N-terminomics in NAA10 mutant iPSC-CMs

N-terminal-acetyltransferases including NAA10 catalyze N-terminal acetylation (Nt-acetylation), an evolutionarily conserved co- and post-translational modification. However, little is known about the role of Nt-acetylation in cardiac homeostasis. To gain insight into cardiac-dependent NAA10 function, we studied a novel NAA10 variant (p.R4S) segregating with QT-prolongation, cardiomyopathy and developmental delay in a large kindred. Here we show that the NAA10R4S variant reduced enzymatic activity, decreased expression levels of NAA10/NAA15 proteins, and destabilized the enzymatic complex NatA. In NAA10R4S/Y-iPSC-CMs, dysregulation of the late sodium and slow rectifying potassium currents caused severe repolarization abnormalities, consistent with clinical QT prolongation. Engineered heart tissues generated from NAA10R4S/Y-iPSC-CMs had significantly decreased contractile force and sarcomeric disorganization, consistent with the pedigree’s cardiomyopathic phenotype.

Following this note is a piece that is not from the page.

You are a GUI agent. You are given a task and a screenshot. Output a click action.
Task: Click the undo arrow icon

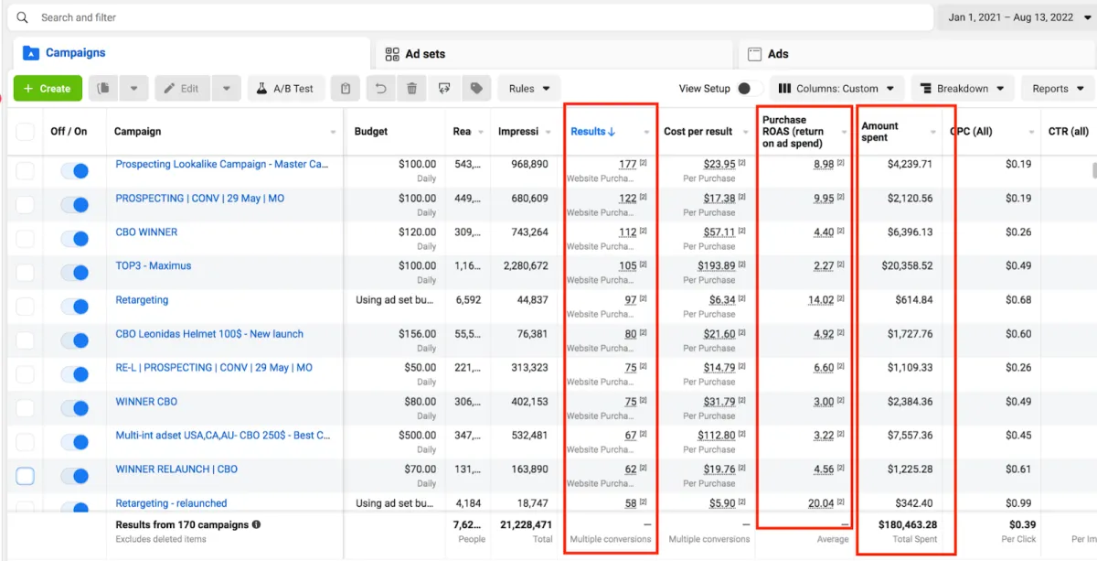coord(380,89)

Proteomic studies revealed dysregulation of metabolic pathways and cardiac structural proteins. We identified small molecule and genetic therapies that normalized the phenotype of NAA10R4S/Y-iPSC-CMs. Our study defines novel roles of Nt-acetylation in cardiac regulation and delineates mechanisms underlying QT prolongation, arrhythmia, and cardiomyopathy caused by NAA10 dysfunction.